Hive基本原理与数据开发

目录

1.什么是Hive

2.Hive的特点和优势

2.1.Hive的特点

2.1.1.易用性

2.1.2.高效性

2.1.3.兼容性

2.1.4.可扩展性

2.1.5.容错性

2.2.与传统数据库的区别

3.hive的架构

[3.1.hive的核心组件(如 Metastore、Driver、Query Compiler、Execution Engine 等)](#3.1.hive的核心组件(如 Metastore、Driver、Query Compiler、Execution Engine 等))

3.1.1.用户接口(Client):包括CLI、JDBC/ODBC、WebGUI

[3.1.2.元数据存储(Meta Store)](#3.1.2.元数据存储(Meta Store))

[3.1.3.Driver驱动模块( 解释器、编译器、优化器)](#3.1.3.Driver驱动模块( 解释器、编译器、优化器))

3.1.4.执行器

[3.2.Hive 与 HDFS 的集成](#3.2.Hive 与 HDFS 的集成)

[3.3.Hive 的工作流程:](#3.3.Hive 的工作流程:)

3.3.1.客户端提交SQL语句

3.3.2.SQL解析成抽象语法树(AST)

[3.3.3.语义分析与查询块(Query Block)构建](#3.3.3.语义分析与查询块(Query Block)构建)

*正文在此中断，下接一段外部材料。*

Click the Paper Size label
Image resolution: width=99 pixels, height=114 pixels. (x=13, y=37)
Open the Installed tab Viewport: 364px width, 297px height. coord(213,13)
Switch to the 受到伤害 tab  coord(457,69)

[3.3.4.生成逻辑查询计划(Operator Tree)](#3.3.4.生成逻辑查询计划(Operator Tree))

3.3.5.逻辑计划优化

3.3.6.生成物理计划(MapReduce任务)

3.3.7.物理计划优化

3.3.8.提交MapReduce作业

3.3.9.结果返回给客户端

4.Hive中表、数据库、分区和桶的概念

4.1.Databases数据库

4.2.表

4.3.分区

4.4.分桶

5.HiveSQL基础语法

5.1.数据定义语言 (DDL)

5.1.1.创建数据库和表

5.1.2.修改表

5.1.3.删除数据库和表

5.2.数据操作语言 (DML)

5.2.1.插入数据

[5.2.2. 更新数据](#5.2.2. 更新数据)

5.2.3.删除数据

5.3.查询语句 (SELECT)

6.优化hive查询

6.1.使用分区和桶优化数据存储和查询性能。

6.1.1.分区

6.1.2.分桶

[6.2.使用 Hive 内置的优化器和性能调优方法](#6.2.使用 Hive 内置的优化器和性能调优方法)

6.2.1.压缩

6.2.1.1.启动压缩

6.2.1.2.选择合适的数据存储格式:

6.2.2.其他调优方法

6.2.2.1.并行执行

6.2.2.2.启动CBO

6.2.2.3.减少小文件


1.什么是Hive

hive是基于hadoop 的一个数据仓库工具,用于进行数据提取、转化、加载、这是一种可以存储,查询和分析存储在hadoop中的大规模数据机制。 hive数据仓库工具能够将结构化的数据文件映射为一张数据库表,并提供SQL查询功能,能够SQL语句转变成MapReduce任务来执行。Hive的优点是学习成本低,可以通过类似SQL语句实现快速MapReduce统计,使MapReduce变得更加简单,而不必开发专门的MapReduce应用程序。hive十分适合对数据仓库进行统计分析。

2.Hive的特点和优势

2.1.Hive的特点

2.1.1.易用性

**SQL查询语言:**Hive提供类似SQL的HiveSQL查询语言,降低了Hadoop编程的门槛,使用户无需编写复杂的MapReduce程序就能进行大数据分析。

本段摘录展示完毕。